> **Supplied text**
=== Section Start ===

Ten of us were ushered to the elevator banks, accompanied by others with an accordion and a camera. Someone made a reference to “Lost.” We jokingly took photos of each other as evidence. Finally, we made our way outside Heinz Field, where a marching band and an unmarked white van greeted us.

Then we were asked to wear blindfolds.
The last time I was this tantalized was when I first discovered a razor, a shiny knife — trailblazers in the realm of food as performance art. The group’s painstakingly choreographed lunch on the L Train in New York City is one of the most talked-about theatrical culinary experiences.
Everyone in the van was giddy. I think even the staunchest control freak secretly desires to put their fate in someone else’s hands just to have some measure of relief from responsibility. And that feeling, coupled with the possibility of crossing previously uncharted territories of entertainment, is irresistible.

=== Section End ===

Recorded data

=== Section Start ===

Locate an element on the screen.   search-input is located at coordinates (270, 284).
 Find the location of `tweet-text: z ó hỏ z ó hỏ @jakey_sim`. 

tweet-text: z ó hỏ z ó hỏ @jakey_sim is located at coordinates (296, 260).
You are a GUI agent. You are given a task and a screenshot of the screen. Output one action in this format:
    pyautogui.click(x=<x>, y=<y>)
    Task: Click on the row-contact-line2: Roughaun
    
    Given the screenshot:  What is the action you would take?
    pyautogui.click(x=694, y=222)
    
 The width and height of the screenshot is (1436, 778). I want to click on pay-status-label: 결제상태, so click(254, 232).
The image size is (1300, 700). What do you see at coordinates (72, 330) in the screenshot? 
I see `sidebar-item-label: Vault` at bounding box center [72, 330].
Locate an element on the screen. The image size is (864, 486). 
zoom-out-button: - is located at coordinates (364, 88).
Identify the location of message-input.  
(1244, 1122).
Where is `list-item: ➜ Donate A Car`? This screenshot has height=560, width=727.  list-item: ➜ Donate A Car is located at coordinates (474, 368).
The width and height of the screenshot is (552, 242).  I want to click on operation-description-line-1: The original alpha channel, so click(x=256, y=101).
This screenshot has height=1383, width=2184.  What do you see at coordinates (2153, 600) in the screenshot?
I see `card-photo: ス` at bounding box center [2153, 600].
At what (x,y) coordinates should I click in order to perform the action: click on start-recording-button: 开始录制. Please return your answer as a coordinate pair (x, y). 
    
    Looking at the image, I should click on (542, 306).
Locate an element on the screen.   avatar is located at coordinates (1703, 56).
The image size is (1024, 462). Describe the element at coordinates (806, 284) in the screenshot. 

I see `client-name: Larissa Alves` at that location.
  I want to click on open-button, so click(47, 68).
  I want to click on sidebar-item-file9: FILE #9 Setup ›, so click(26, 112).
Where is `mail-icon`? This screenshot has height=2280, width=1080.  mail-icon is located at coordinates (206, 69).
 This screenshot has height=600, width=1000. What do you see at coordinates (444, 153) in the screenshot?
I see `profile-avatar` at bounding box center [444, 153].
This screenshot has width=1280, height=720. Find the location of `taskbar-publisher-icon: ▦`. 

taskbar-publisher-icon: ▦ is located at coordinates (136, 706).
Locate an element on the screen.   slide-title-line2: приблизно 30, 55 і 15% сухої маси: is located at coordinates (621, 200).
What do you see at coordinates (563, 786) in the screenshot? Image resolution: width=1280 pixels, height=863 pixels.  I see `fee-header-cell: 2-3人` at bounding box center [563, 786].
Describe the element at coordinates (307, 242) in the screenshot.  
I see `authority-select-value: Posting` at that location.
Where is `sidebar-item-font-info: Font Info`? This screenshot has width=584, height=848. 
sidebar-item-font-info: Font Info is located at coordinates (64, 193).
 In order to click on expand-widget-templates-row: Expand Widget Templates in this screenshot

=== Section End ===

> **Questions**
A) From the account of the blindfolded van ride, list the things that the group of ten was accompanied by or greeted with on the way out of Heinz Field.
B) Write the next part of the account of the blindfolded van ride, picking up after its final sentence.

> **Solved tasks**
A)
- an accordion
- a camera
- a marching band
- an unmarked white van

B)
We took a short ride and found ourselves at The Warhol. Cameras surrounded us; some of us are wearing cameras. And it is apparent that we have been, and will continue to be, both the audience and actors in a performance.

The dinner was then streamed live over the internet. As we consumed, we were being consumed.
I suppose I need to talk about the food, and it is easy to employ superlatives — as has been done in the past — to describe Sousa’s cooking. As in mathematical discourse, we can assume that as a “given.” The seven-course omakase was classic Salt of the Earth, albeit more personal. You can experience Sousa and Chad Townsend’s work at Salt any given day. What is not as easily accessible is the sum of the experience: the food, the space, the sound, the performers.

Unlike the restaurants at Heinz Field, only 10 people sampled food from Salt. This in itself is interesting to me. While voting for the “Best in Show” at the Best Restaurants party is secondary to the community and celebration of Pittsburgh’s restaurant scene, there is always an air of friendly competition. Vying for honors with 60 contenders in minimum time and space is not an easy thing. But what happens if you remove yourself from the field altogether? Take the rules of the game, and bend (not break) them.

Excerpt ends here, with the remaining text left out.